We should remember that science has its reputation because it produces the same answer regardless of the individual motives of the people who create it. When someone begins the question the motives of researchers, they are making an implicit statement that they have no science to back their position up and that they must instead fall back to human factors. If you have solid science, then you don't need to smear people's motives and call their integrity into question.

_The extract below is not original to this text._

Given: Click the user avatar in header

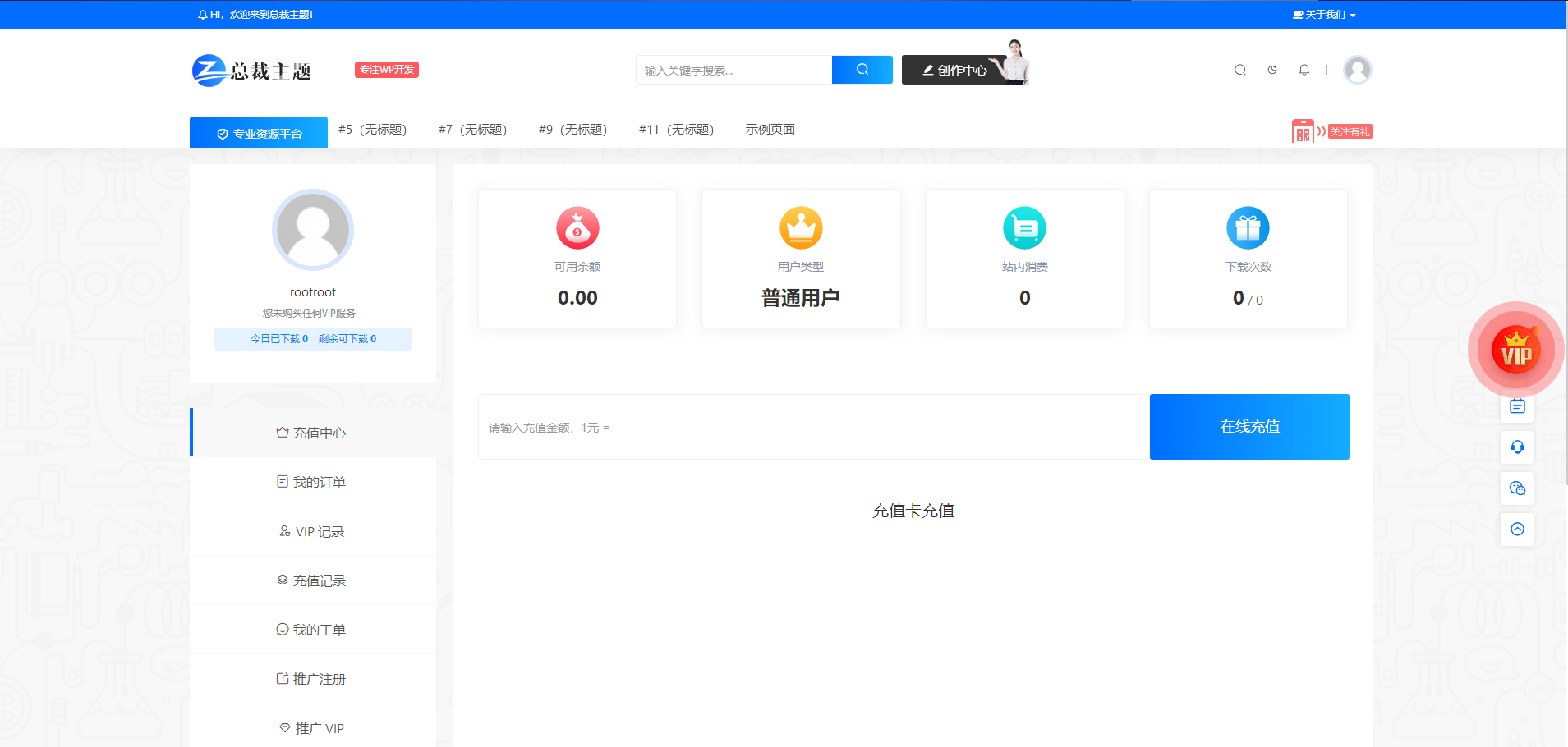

The rat organ toxicity from GMOs study posted here on Slashdot last week was funded by Greenpeace. Total junk science too - meta study using shady statistical methods published in a non-refereed journal.
That's ludicrous. Organic molecules are constantly being bent and deformed due to thermal collisions.
The basal metabolism of the human body is roughly 120 watts. A couple of sit ups releases far more thermal energy than could be adsorbed by the body from a cell phone.
FWIW, I'm a GSM RF Engineer. Two issues with your post:
In the US, phones are limited to 1 W max for 1900 MHz (aka PCS) transmission, and 2 W for 850 MHz.
The interference you hear on your speakers isn't due to the amount of power being transmited, but it's actually caused by the modulation of the signals being transmitted. That modulation occurs at 217 Hz....which is audible.